This is the same kind of reply I got when systemd implemented IP accouting in unit files. Lennart said systemd gets a lot of flak, but in the end it's only implementing kernel features. I proceeded to ask him: why is it necessary to have this ? Do you feel obligated to make every single feature available ?

Parent comment raises a very valid question. How do you manage the firewall policy with this system ? Netfilter configuration is already a mess on Linux (iptables ? nftables ? iptables-persistent package ? netfilter-persistent package ? some custom shell script that calls individual iptables rules ? rules dynamically inserted by scripts ?) Each of these tools/methods has its flaws, but it becomes completely unmanageable if two are used at the same time.

When this won't work as expected, how should a sysadmin handle the situation ? Where do you even start debugging ? Is he/she expected to inspect every single unit file in search of the one that is amiss? Can one get a list of all currently loaded rules ? (preferably with counters about matched packets and ideally with the possibility to log a packet matched by a rule)

systemd making this 'easy' to use may be a bad idea. In my eyes, it's just giving users more rope to hang themselves with. The unit file format is often touted as an asset, because it's much simpler than the shell-goo you would find on most distributions (Debian and derivatives for example provided a skeleton file for people to write their own init.d services. Just the boilerplate was almost 100 lines of sh. Contrast with OpenBSD where most scripts to configure service startup are only a couple of lines).

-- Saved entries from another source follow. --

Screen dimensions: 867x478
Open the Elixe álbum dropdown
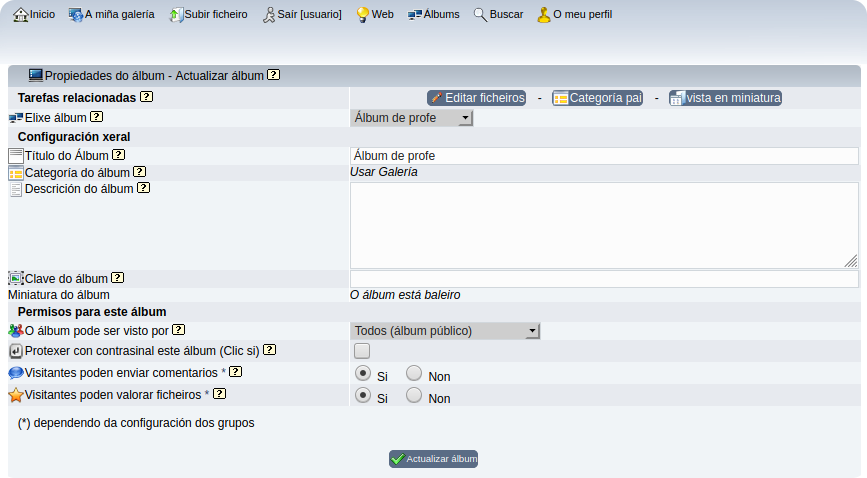coord(411,118)
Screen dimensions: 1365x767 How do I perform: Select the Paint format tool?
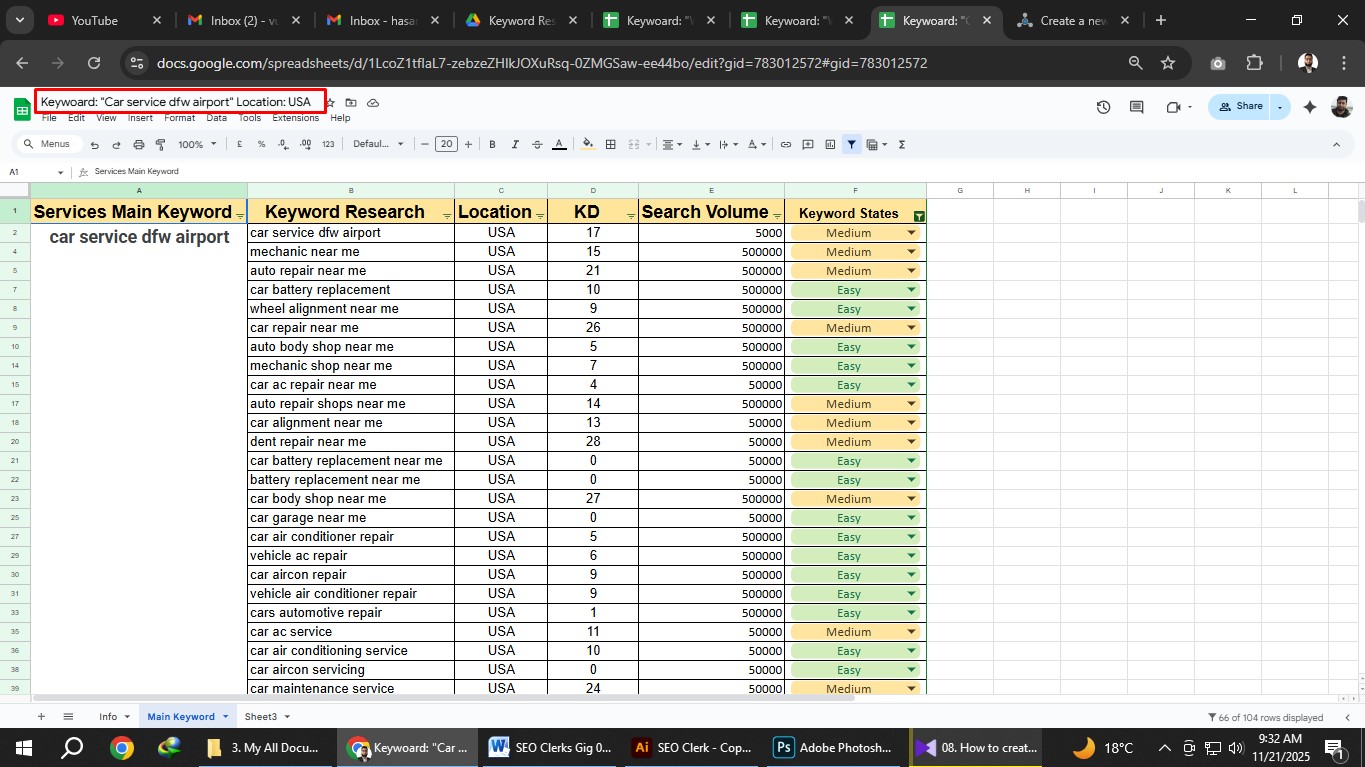pos(160,144)
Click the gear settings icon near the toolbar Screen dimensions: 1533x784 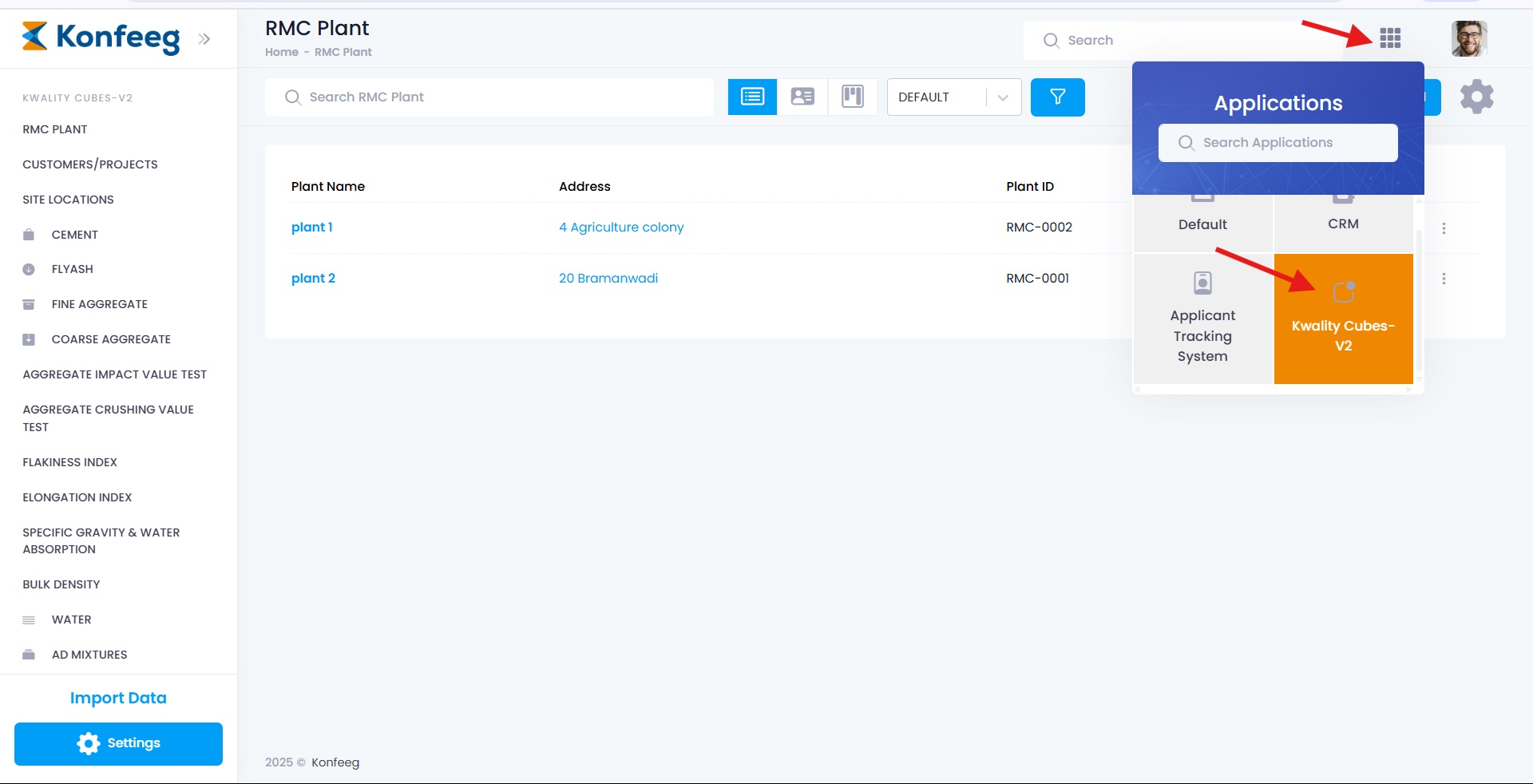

Having a key=value format was touted as a plug as it made things easier. Turns out that's not exactly true because some settings will have the expected effect only if you add enable a different setting at the same time. In my mind, this translates as an if/else which makes me think systemd.unit(5) format is not INI style configuration, but a small programming language masquerading as a configuration.

Anyhow, this turned out longer than I expected. The fact that it would be possible to do with sysvinit does not mean it would be a good idea to do this sysvinit.

This is the classic configuration problem: a program is too complex for users, we'll use configuration files. Then configuration becomes more and more complex so either your configuration file language becomes an ugly programming language (XML and XSLT for example) or the complexity is pushed into the parser of the configuration files and you have lots of 'magic' combination of parameters..

And no I don't have the answer, maybe using Lisp like Guix do?

I know what BPF is. You are missing the point. I have enough work to not want to have to learn what new little specific twist SystemD that goes the other direction of everyone else has made in its latest release. While is the 'old ways' are HEAVILY documented on thousands of sites and new feature X has barely a half-page documentation.

I've spent a whole week trying to figure out why I had filesystem permission issue on chmod syscall and not on fchmodat. The culprit was SystemD trying to be clever with namespacing which could have been fine if the reported error was semantically correct. It gets in the way provokes untrackable issues.

And yes, namespace is a kernel tool. But it's SystemD that sets it up ...

Edit: tipo and clarification

The systemd feature is that in v243 you can now specify a BPF program for all sockets in the cgroup via `IPEgressFilterPath=/sys/fs/bpf/yourfilter` (same for `IPIngressFilterPath`).

This approach is very similar to what https://github.com/cilium/cilium is doing for containers right? I wonder if it would be easy to reuse the battle-tested bpf programs that cilium provides and load them into systemd units.

There is more crazy shit that we can do. Like set up entire service meshes with load balancers for your systemd units. Very neat.

yes, it uses the same technology.

Snabb I think that also has XDP/BPF support and you can do similar things using Lua

Many people are surprised to learn that Linux (and I guess some of the BSDs?) have a virtual machine that runs in the kernel and executes its own specific bytecode. LLVM has a BPF backend, as mentioned in this article.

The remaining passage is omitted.